**Source extract:**
=== Section Start ===

Advocates for Opioid Addiction Treatment (AOAT) and American Association for the Treatment of Opioid Dependence (AATOD)—organizations supporting PNAP—released the following statement in response to proposed updates to federal regulations of opioid treatment released on December 12, 2022 by the U.S. Department of Health and Human Services (HHS), through its Substance Abuse and Mental Health Services Administration (SAMHSA):
“We applaud SAMHSA for understanding the critical role of opioid treatment programs (OTP) in treating opioid use disorder (OUD) and the urgent need to modernize our nation’s regulations to better expand access to evidence-based treatments for OUD without compromising patient and community safety. Together, our organizations represent more than 1,000 facilities providing evidence-based care to thousands of patients every day.

=== Section End ===

**Supplied information:**
=== Section Start ===

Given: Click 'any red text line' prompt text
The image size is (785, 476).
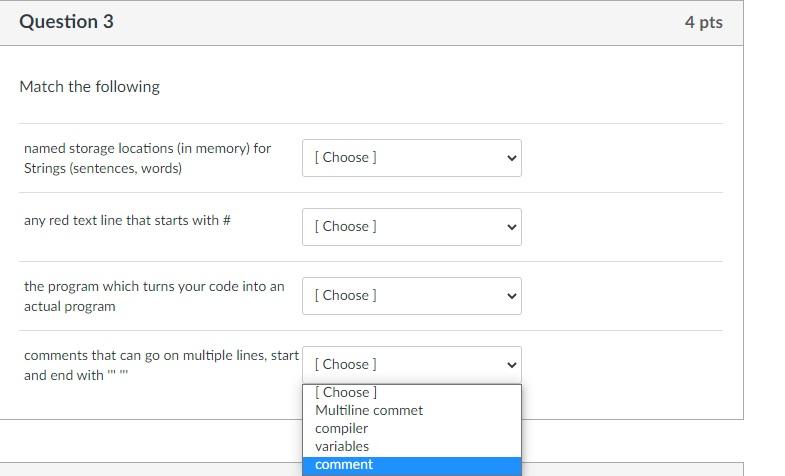Looking at the screenshot, I should (x=127, y=220).
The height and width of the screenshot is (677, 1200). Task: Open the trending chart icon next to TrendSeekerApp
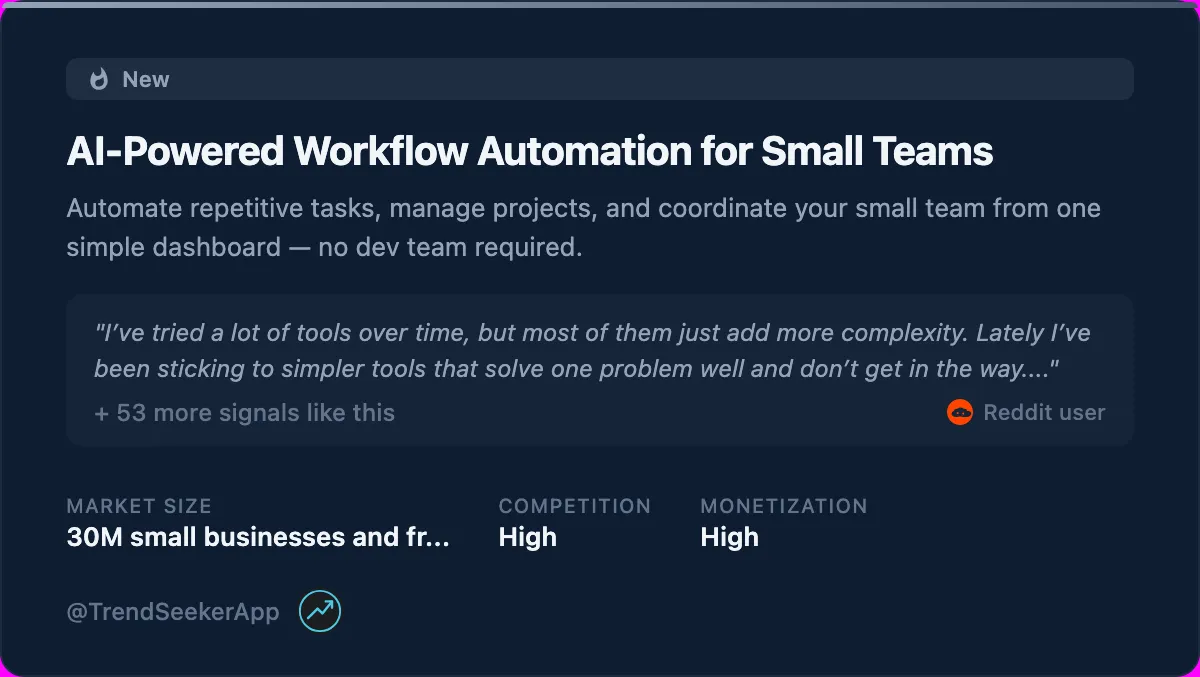click(x=320, y=610)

=== Section End ===

**Requirement 1:**
Write out the part of the AOAT and AATOD statement that runs from "Advocates for Opioid" up to and including "patients every day.".
**Requirement 2:**
Do these statements agree with the AOAT and AATOD statement? Answer yes or no for each, quoting the deciding words.
(a) The proposed updates to federal regulations of opioid treatment were released on December 12, 2022.
(b) Together, the organizations represent fewer than 500 facilities.
(c) AOAT and AATOD oppose PNAP.
**Requirement 3:**
In the AOAT and AATOD statement, which HHS administration issued the proposed updates?

**Exercise result 1:**
Advocates for Opioid Addiction Treatment (AOAT) and American Association for the Treatment of Opioid Dependence (AATOD)—organizations supporting PNAP—released the following statement in response to proposed updates to federal regulations of opioid treatment released on December 12, 2022 by the U.S. Department of Health and Human Services (HHS), through its Substance Abuse and Mental Health Services Administration (SAMHSA):
“We applaud SAMHSA for understanding the critical role of opioid treatment programs (OTP) in treating opioid use disorder (OUD) and the urgent need to modernize our nation’s regulations to better expand access to evidence-based treatments for OUD without compromising patient and community safety. Together, our organizations represent more than 1,000 facilities providing evidence-based care to thousands of patients every day.

**Exercise result 2:**
(a) Yes: "released on December 12, 2022 by the U.S. Department of Health and Human Services (HHS)"
(b) No: "Together, our organizations represent more than 1,000 facilities"
(c) No: "organizations supporting PNAP"

**Exercise result 3:**
The Substance Abuse and Mental Health Services Administration (SAMHSA).